Reputation: 629
I have a program that is storing JSON request data into a Postgres DB using the Sequel gem (it's basically a price aggregator). However, the data is being pulled from multiple locations rapidly using threads.
Once I get the appropriate data, I currently have a mutex.synchronize with the following:
dbItem = Item.where(:sku => sku).first
dbItem = Item.create(:sku => sku, :name => itemName) if dbItem == nil
dbPrice = Price.create(:price => foundPrice, :quantity => quantity)
dbItem.add_price(dbPrice)
store.add_price(dbPrice)
If I run this without a mutex, I get threading issues - for example, the code will try to create an item in the DB, but the item will have just been created by another thread.
However, with the mutex, this code gets slowed down significantly - I'm seeing my program take ~four-six times longer.

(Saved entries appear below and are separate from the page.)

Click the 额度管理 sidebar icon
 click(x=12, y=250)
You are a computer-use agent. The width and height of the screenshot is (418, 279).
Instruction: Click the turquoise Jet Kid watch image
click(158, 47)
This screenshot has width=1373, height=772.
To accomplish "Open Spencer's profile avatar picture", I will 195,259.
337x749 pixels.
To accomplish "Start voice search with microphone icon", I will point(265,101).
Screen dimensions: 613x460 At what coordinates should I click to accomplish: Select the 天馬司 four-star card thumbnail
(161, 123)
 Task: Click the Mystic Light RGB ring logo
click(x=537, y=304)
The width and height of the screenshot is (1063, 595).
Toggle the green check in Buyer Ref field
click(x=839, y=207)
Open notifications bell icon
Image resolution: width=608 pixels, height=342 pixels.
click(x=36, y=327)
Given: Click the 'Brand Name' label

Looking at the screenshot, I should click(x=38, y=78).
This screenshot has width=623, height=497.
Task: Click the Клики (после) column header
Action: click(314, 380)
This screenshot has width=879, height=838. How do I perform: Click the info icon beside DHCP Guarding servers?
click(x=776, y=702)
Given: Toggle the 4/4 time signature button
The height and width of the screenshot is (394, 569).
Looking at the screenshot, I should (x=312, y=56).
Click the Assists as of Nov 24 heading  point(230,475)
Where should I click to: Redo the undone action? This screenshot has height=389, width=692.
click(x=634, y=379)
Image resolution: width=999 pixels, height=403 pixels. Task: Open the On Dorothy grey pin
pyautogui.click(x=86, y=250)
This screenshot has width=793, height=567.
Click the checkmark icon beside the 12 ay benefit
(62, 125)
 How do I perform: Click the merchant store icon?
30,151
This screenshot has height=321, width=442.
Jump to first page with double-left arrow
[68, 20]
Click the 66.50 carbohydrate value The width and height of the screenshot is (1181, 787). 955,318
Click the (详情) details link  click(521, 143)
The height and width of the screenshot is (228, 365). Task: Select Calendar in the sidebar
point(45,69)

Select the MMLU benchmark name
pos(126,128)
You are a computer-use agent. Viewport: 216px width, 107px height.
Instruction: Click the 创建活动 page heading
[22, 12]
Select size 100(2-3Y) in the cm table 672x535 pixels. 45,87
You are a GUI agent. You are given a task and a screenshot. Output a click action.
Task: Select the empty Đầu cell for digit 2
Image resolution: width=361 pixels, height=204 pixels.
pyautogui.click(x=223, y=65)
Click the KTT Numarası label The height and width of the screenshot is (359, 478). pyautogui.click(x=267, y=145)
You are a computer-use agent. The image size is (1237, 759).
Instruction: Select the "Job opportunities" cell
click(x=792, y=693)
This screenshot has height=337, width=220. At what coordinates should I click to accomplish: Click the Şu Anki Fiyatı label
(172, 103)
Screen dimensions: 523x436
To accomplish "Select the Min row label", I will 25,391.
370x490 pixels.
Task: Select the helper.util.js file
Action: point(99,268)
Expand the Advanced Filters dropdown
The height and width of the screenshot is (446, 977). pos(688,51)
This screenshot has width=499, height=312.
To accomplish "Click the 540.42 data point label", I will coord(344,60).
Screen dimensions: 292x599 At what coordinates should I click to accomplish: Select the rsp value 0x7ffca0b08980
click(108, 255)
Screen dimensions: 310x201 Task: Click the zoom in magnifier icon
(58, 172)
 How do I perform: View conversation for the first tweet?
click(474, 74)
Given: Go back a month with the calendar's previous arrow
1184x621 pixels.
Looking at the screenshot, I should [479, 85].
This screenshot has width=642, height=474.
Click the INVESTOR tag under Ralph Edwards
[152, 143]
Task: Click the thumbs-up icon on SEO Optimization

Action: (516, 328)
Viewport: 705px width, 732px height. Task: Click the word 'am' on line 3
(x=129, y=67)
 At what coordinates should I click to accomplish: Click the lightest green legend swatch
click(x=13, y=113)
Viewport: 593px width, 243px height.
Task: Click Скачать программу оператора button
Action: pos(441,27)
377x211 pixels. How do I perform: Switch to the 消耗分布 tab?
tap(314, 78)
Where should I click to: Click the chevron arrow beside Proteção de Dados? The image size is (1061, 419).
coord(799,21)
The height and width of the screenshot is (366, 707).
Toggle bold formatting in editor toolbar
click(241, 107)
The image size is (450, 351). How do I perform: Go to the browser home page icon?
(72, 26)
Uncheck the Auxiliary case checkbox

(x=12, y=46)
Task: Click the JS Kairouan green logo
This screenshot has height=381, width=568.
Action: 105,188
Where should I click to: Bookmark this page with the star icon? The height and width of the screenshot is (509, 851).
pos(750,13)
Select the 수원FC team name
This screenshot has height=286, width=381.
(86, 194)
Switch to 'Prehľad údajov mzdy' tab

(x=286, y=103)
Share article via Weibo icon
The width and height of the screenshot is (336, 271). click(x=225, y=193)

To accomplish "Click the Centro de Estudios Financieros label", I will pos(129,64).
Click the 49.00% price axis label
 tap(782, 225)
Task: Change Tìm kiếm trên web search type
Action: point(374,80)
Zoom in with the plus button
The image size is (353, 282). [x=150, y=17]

I'm new to the whole database thing honestly, so I'm just trying to figure out the best way to handle threading. Am I doing this wrong? The documentation for Sequel actually states that almost everything threadsafe... except for model instances, which I believe my item situation falls under. It states I should freeze models first, but I don't know how to apply that here..
Upvotes: 0
Views: 690
Reputation: 12149
You aren't dealing with shared model instances, and this isn't a thread-safety issue, it is a race condition (it would happen using multiple processes, not just multiple threads). You need to use database-specific support to handle this in a race-condition free way. On PostgreSQL 9.5+, you would need to use Dataset#insert_conflict.